Robert Sempill (the elder) (c. 1530-1595), probably a cadet of illegitimate birth of the noble house of Sempill or Semple, was a Scottish ballad-writer and satirist.

Very little is known of Sempill's life. He was probably a soldier, and must have held some office at the Scottish court, as his name appears in the Lord Treasurer's books in February 1567 – 1568, and his writings show him to have had an intimate knowledge of court affairs. As a Protestant, he was a bitter opponent of Queen Mary and of the Catholic Church, authoring ballads supporting action against the queen.

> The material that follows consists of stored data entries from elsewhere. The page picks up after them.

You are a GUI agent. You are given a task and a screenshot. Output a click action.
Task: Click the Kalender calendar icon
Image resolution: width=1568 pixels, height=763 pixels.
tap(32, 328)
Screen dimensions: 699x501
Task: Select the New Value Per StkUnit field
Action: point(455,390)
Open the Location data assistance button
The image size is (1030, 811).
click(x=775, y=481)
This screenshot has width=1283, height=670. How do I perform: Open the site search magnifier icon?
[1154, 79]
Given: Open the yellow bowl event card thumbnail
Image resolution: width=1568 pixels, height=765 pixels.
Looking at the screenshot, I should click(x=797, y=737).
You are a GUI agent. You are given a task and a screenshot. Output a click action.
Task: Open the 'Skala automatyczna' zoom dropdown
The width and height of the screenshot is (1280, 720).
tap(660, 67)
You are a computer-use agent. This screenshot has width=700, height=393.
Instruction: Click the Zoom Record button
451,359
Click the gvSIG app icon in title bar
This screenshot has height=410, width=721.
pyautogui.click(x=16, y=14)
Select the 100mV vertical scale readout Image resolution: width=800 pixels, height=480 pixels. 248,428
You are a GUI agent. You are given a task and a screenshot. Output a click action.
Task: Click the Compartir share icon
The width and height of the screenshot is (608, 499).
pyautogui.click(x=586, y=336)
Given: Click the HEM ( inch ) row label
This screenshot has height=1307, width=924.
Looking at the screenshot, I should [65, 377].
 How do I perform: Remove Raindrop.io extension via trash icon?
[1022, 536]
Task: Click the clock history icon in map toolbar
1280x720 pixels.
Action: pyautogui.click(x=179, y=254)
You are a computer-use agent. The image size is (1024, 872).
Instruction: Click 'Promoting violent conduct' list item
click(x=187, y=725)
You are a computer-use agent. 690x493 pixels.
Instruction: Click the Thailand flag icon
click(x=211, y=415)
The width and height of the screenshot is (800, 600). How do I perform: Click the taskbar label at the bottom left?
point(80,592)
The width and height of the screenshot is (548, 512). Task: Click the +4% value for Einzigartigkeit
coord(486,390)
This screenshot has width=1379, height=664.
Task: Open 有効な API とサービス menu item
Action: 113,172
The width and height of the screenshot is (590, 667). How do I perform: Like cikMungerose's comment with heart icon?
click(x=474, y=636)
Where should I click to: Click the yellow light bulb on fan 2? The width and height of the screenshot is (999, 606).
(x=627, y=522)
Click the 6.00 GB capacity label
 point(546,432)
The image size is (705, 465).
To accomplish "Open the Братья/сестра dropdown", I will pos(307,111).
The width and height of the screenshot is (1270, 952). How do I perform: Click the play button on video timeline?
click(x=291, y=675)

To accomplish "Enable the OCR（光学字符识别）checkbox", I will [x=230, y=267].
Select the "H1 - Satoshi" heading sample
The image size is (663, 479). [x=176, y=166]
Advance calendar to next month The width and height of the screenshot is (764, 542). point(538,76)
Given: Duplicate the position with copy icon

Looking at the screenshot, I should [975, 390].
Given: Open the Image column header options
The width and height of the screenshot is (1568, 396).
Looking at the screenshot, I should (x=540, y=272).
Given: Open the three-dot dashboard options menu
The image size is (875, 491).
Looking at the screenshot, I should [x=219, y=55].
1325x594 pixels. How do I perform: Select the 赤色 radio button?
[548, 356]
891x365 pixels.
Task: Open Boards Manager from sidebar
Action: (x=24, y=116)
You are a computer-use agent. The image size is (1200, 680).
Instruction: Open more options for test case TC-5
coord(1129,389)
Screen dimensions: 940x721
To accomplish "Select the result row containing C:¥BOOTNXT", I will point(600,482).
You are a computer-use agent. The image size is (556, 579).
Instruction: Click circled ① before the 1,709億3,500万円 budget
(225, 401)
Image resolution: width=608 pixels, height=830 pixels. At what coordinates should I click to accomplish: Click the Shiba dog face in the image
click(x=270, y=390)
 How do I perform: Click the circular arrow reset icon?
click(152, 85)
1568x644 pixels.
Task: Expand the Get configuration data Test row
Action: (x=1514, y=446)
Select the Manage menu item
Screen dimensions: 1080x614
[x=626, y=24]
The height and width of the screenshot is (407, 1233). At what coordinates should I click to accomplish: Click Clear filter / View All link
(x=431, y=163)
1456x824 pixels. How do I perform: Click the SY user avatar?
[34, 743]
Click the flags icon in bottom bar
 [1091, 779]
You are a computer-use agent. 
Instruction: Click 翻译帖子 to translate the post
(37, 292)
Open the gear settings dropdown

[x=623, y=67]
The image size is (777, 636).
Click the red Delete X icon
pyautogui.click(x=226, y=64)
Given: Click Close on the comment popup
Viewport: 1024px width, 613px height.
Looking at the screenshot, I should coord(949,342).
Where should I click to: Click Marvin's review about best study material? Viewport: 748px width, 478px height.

Sempill was present at the siege of Leith (1559-1560) and at the siege of Edinburgh Castle (1571), serving with the army of James Douglas, Earl of Morton. He was in Paris in 1572, but fled the country after the massacre of St Bartholomew. Three of his poems appear in the Bannatyne Manuscript.

===Ballads===
His chief works are:
- The Ballat maid vpoun Margret Fleming callit the Flemyng bark
- The defence of Crissell Sande-landis
- The Claith Merchant or Ballat of Jonet Reid, ane Violet and Ane Quhyt, all three in the Bannatyne manuscript
They are characterized by extreme coarseness, and are probably among his earlier works. His chief political poems are:
- The Regentis Tragedie, a broadside of 1570
- The Sege of the Castel of Edinburgh (1573), interesting from an historical point of view
- Ane Complaint vpon fortoun ... (1581)
- The Legend of the Bischop of St Androis Lyfe callit Mr Patrik Adamsone (1583)
Some of his poems and ballads were intended to advance the cause of James VI during the Marian civil war. He was a mid-ranking Kings Party supporter, prominently known despite being outside of party leadership. He assuredly authored twelve poems out of a collection of twenty-five broadsides arguing against Queen Mary as a part of the Kings Party's political campaign, which collectively are known as the "Sempill ballads". Anonymous printed ballads such as The tressoun of Dumbertane, Robert Lekprevik, Edinburgh (1570), have been attributed to Sempill. The Tressoun describes Lord Fleming's failed ambush of the English commander William Drury at Dumbarton Castle.

See Chronicle of Scottish Poetry (ed. James Sibbald, Edinburgh, 1802); and Essays on the Poets of Renfrewshire by William Motherwell, in The Harp of Renfrewshire (Paisley, 1819; reprinted 1872).

Modern editions of Sempill are: Sege of the Castel of Edinburgh, a facsimile reprint with introduction by David Constable (1813); The Sempill Ballates (T. G. Stevenson, Edinburgh, 1872) containing all the poems; Satirical poems of the Reformation (ed. James Cranstoun, Scottish Text Soc., 2 vols, 1889-1893) with a memoir of Sempill and a bibliography of his poems.

===Drama===
Sempill is known to have written two now lost dramas, a play performed before Regent Moray in 1568 and an entertainment for James VI at Dumbarton in 1581. Jamie Reid-Baxter has suggested that he may also have been the author, in 1566-7, of the Scots comedy Philotus.